Thanks. With the CLI, can you get Copilot-ish things like tab-completion and inline commands directly in your IDE? Or do you need to copy/paste to and from a terminal? It feels like running a command on the IDE and then copying the output into your IDE is a pretty primitive way to operate.
1) Completely separate in your mind the auto-completion features from the agentic coding features. The auto-completion features are a neat trick but I personally find those to be a bit annoying overall, even if they sometimes hit it completely right. If I'm writing the code, I mostly don't want the LLM autocompletion.
2) Pay the $20 to get a month of Claude Pro access and then install Claude Code. Then, either wait until you have a small task in mind or your stuck on some stupid issue that you've been banging your head on and then open your terminal and fire up Claude Code. Explain to it in plain English what you want it to do. Pretend it's a colleague that you're giving a task to over Slack. And then watch it go. It works directly on your source code. There is no copying and pasting code.
3) Bookmark the Claude website. The next time you'd Google something technical, ask it Claude instead. General questions like "how does one typically implement a flizzle using the floppity-do framework"? "I'm trying to accomplish X, what are my options when using this stack?". General questions like that.

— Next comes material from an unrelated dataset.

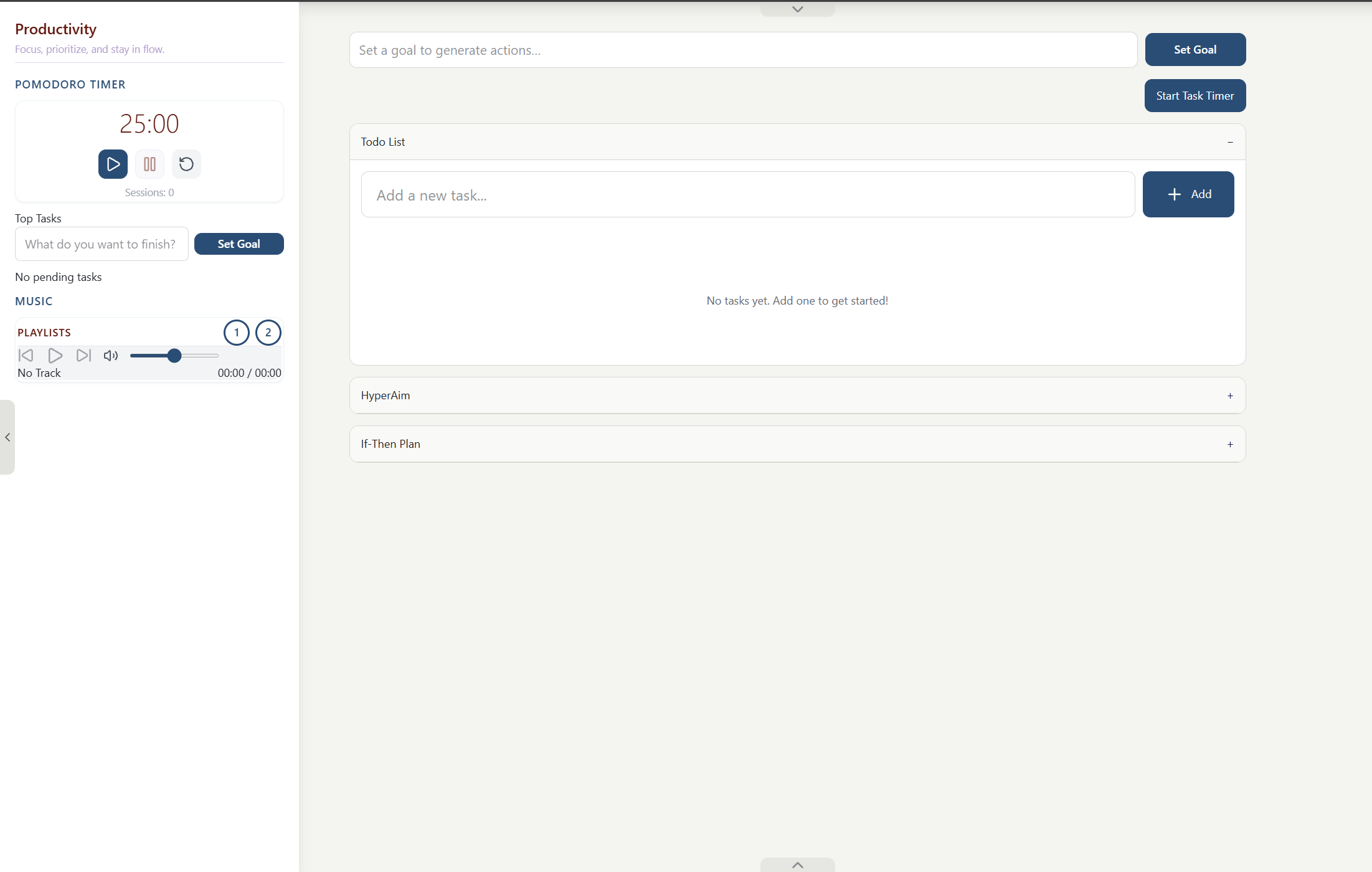Select playlist 2
The width and height of the screenshot is (1372, 872).
(268, 332)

From there you'll start to get it and you'll get better at leverage the tool to do what you want. Then you can branch out the rest of the tool ecosystem.

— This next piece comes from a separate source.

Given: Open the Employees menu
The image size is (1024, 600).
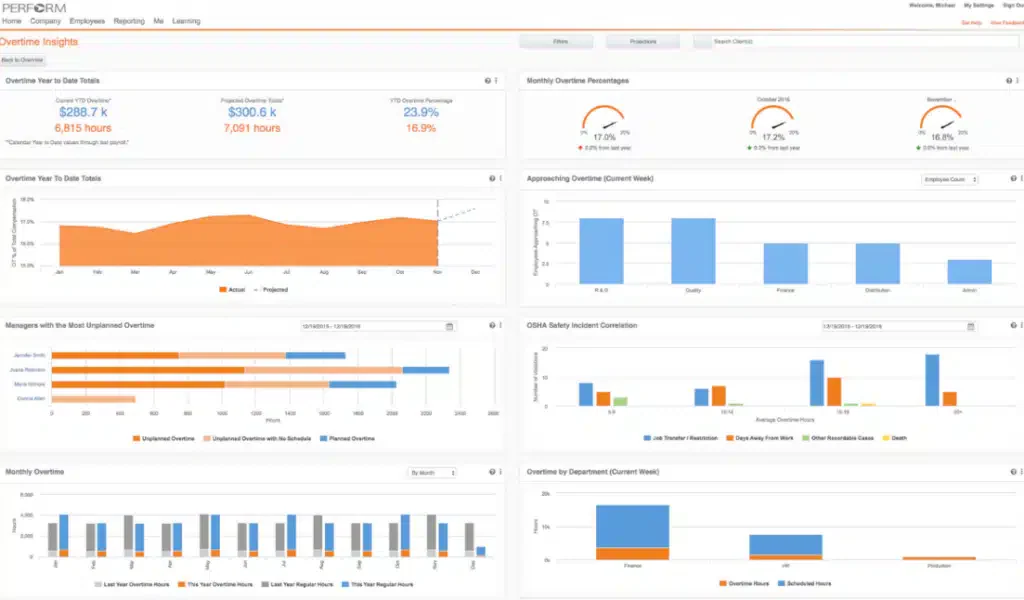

Interesting about the auto-completion. That was really the only Copilot feature I found to be useful. The idea of writing out an English prompt and telling Copilot what to write sounded (and still sounds) so slow and clunky. By the time I've articulated what I want it to do, I might as well have written the code myself. The auto-completion was at least a major time-saver.
"The card game state is a structure that contains a Deck of cards, represented by a list of type Card, and a list of Players, each containing a Hand which is also a list of type Card, dealt randomly, round-robin from the Deck object." I could have input the data structure and logic myself in the amount of time it took to describe that.
I think you should embrace a bit of ambiguity. Don't treat this like a stupid computer where you have to specify everything in minute detail. Certainly the more detail you give, the better to an extent. But really: Treat it like you're talking to a colleague and give it a shot. You don't have to get it right on the first prompt. You see what it did and you give it further instructions. Autocomplete is the least compelling feature of all of this.
Also, I don't remember what model Copilot uses by default, especially the free version, but the model absolutely makes a difference. That's why I say to spend the $20. That gives you access to Sonnet 4 which is where, imo, these models took a giant leap forward in terms of quality of output.
One analogy I have been thinking about lately is GPUs. You might say "The amount of time it takes me to fill memory with the data I want, copy from RAM to the GPU, let the GPU do it's thing, then copy it back to RAM, I might as well have just done the task on the CPU!"
I hope when I state it that way you start to realize the error in your thinking process. You don't send trivial tasks to the GPU because the overhead is too high.
You have to experiment and gain experience with agent coding. Just imagine that there are tasks where the overhead of explaining what to do and reviewing the output are dwarfed by the actual implementation. You have to calibrate yourself so you can recognize those tasks and offload them to the agent.
There's a sweet spot in terms of generalization. Yes, painstakingly writing out an object definition in English just so that the LLM can write it out in Java is a poor use of time. You want to give it more general tasks.
But not too general, because then it can get lost in the sauce and do something profoundly wrong.
IMO it's worth the effort to know these tools, because once you have a more intuitive sense for the right level of abstraction it really does help.
So not "make this very basic data structure for me based on my specs", and more like "rewrite this sequential logic into parallel batches", which might take some actual effort but also doesn't require the model to make too many decisions by itself.
It's also pretty good at tests, which tends to be very boilerplate-y, and by default that means you skip some cases, do a lot of brain-melting typing, or copy-and-paste liberally (and suffer the consequences when you missed that one search and replace). The model doesn't tire, and it's a simple enough task that the reliability is high. "Generate test cases for this object, making sure to cover edges cases A, B, and C" is a pretty good ROI in terms of your-time-spent vs. results.
Is there any more agent-oriented approach where it just push/pulls a git repo like a normal person would, instead of running it on my machine? I'd like to keep it a bit more isolated and having it push/pull its own branches seems tidier.